I was a professional quack :hihi: for nearly 20 years: I practiced chiropractic. During that time, I saw many people benefit from chiropractic adjustments, even though they had no right for doing so (according to my betters in the medical professions. :hihi:

 

I offer the following anecdote, not as a claim that chiropractic is a cure for AIDS, which one of my colleagues unfortunately started claiming, but as a datum to be added to onto the pile.

 

The type of chiropractic that I practiced is known as SOT (Sacro-Occipital Technique), and I sometimes used an offshoot of SOT called cranial adjustments.

 

One day in the AIDS-panicked days in the mid-1980s, a woman brought to my office her ostensible husband.

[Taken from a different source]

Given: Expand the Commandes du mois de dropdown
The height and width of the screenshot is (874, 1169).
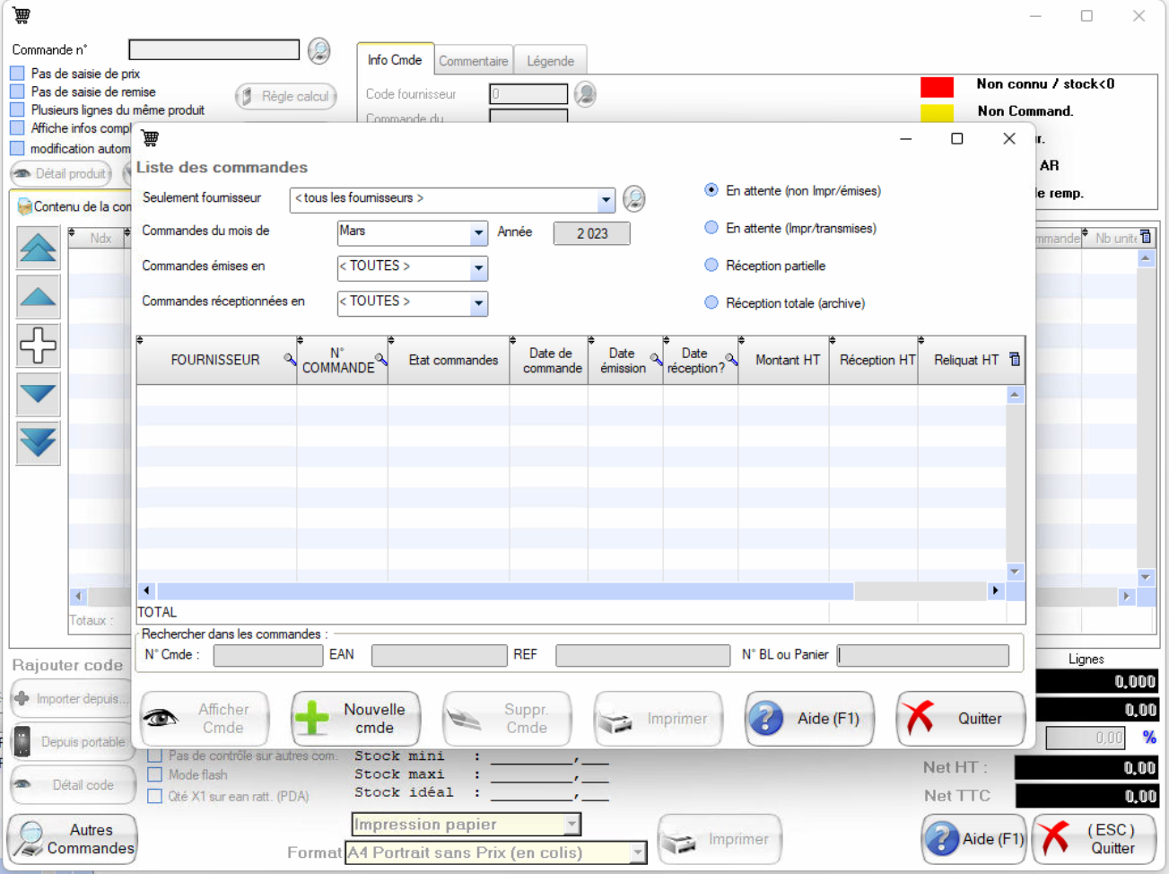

I doubted that their marriage had ever been consumated for several reasons which are irrelevant in this discussion. The reason the man came in is that he had been positively diagnosed through a blood test as having AIDS.

 

Among other diagnostic tests, I examined the functioning of his cranial nerves. These tests revealed problems with several cranial nerves.

 

The man agreed to come in for chiropractic care, and I administered standard SOT chiropractic adjustments and SOT cranial adjustments. My aim was not to cure him, but to make his remaining time more comfortable. This was a time when AIDS patients didn't survive very long. The "in" joke among health-care providers was to tell dying people not to bother buying long-playing records (Remember those? Even LPs were a dying breed by this time)

 

Back to the story: The patient came in semi-regularly on a weekly to biweekly basis for about 4 or 5 months. He seemed to be improving. Then one day, he told me that he got a negative HIV test. I dismissed this in my own mind. I examined his cranial nerves, and they seemed fine. Great, I was happy for him.